For both Blue Valley Southwest and visiting St. James Academy, the going got tough on Friday night. But as the old adage says, it was St. James who got going when the bell tolled loudest, escaping with their first ever Eastern Kansas League victory by a score of 12-7.
“The defense played amazing,” head coach Tom Radke declared afterwards. “We challenged them, straight up, as men. The offense wasn’t clicking so we told them it would be a manhood game and they stepped up and played like it in the second half.”
What was a game of stalemate for the first half, with the opposing Thunder clinging to a 9-7 lead at the break, finished with a flurry of drama in the waning minutes.
After the Timberwolves offense finally hit a spark late in the third quarter, sophomore quarterback Will Eldridge orchestrated a calculated drive that wound up dwindling the clock down to less than eight minutes remaining in the game. With the ball on the 11-yard line and the home side down five, Southwest would cough up the football for the third time in the game, surrendering a key opportunity to regain the lead.
The party wasn’t over though.
Forced to punt from their own 18-yard line after the Timberwolves defensive front punished the ground game for St. James, the Thunder allowed Andy Orrick’s bunch another chance from just 34-yards out and 6:35 left on the clock.
Again, it would be a turnover that helped St. James recapture momentum after Zac Storm leaped up at his own 10-yard line to pick a pass intended for senior receiver Daniel Foulon. The Thunder sideline erupted, their traveling fans behind the bench clapping with excitement as time crept towards victory.
Then, the unthinkable - another offensive mistake for K-State quarterback commitment Sammy Wheeler and the offense.
“The defense for sure won that game for us,” admitted the senior signal caller in reflection. “We didn’t keep drives alive and didn’t have enough big plays on offense and that’s on me. We’ll get there for sure, but that will come when we get more disciplined.”
“I’m just trying to make plays,” continued Wheeler. “I made some good ones tonight but I also made a bunch of mistakes.”
Fumbling at his own 25-yard line was one of Wheeler’s most costly errors, recovered by senior defensive back Carter Gehl with just five minutes remaining.
Pummeling the Thunder with a steady ground attack of senior backs Jack Sailer and Dane Pedersen, a now hungry but exhausted Southwest attack was hoping the third time would be the charm as referees signaled fourth and two from the two-yard line.
“We went dive, dive, dive and then that last play, we went for a boot thinking they would load the box and we could get (Eldridge) off the edge,” recalls Timberwolves head coach Anthony Orrick of the definitive play which occurred two minutes left until the final whistle. “Maybe we didn’t block the right guy I guess, but we couldn’t punch it in. Just bad luck.”
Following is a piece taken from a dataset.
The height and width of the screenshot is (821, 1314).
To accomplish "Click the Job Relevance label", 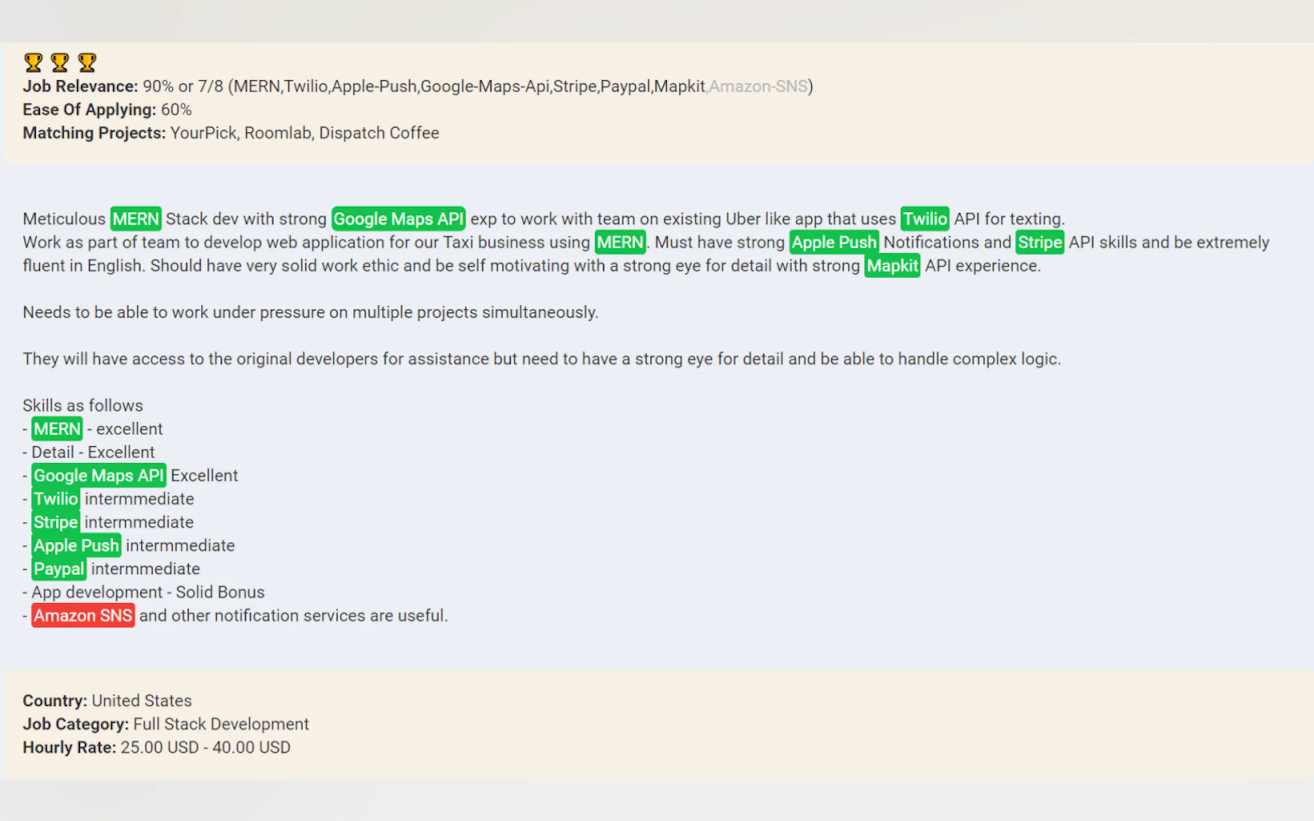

Stopped in the backfield by a swarm of St. James defenders, namely game MVP Travis Pickert, Eldridge was brought to the ground and the goal line stand proved enough, finally, for the visitors to hold on.
“This is the best game of my life,” Pickert said. “I’ve never played like this before.”
“I think they got tired at the end of the game and that made it easier to get around them, but I’ve also conquered mentally. Last year, I played well but never conquered the mental aspects of it. (Tonight) was all mental and I felt great because I knew we could do it and we did just by locking in.”
In the case of the now 0-2 Timberwolves, the evening serves as another painful reminder of just how close the roster is to tasting a win. Orrick knows the pieces are in place, it’s just a matter of getting them in sync.
“It’s a resilient group of guys,” the coach finished. “Adversity shows up every single day and they react to it and that I’m proud of.”
“We did some good things but we just have to, again, execute and finish drives.”
For Radke and company, now 1-1, it certainly wasn’t pretty but it’s a great example of living and learning within his program’s new home.
“Yeah, it’s the first EKL win and I hadn’t thought about that yet,” humbly stated the head coach. “We’ll take that into next week with Gardner, but there’s no gimme’s in this league; they’re all tough. We just need to take it one play at a time at this point.”
Standing 6-foot-5, Pickert, who also added the team’s lone touchdown as a tight end off a 21-yard pass from Wheeler in the first half, feels the program’s first win of the season and in the EKL is much, much sweeter. It could be just the type of fuel the Thunder can feast on for weeks ahead.
“There are many more to come,” the defender said smiling. “This is a good thing.”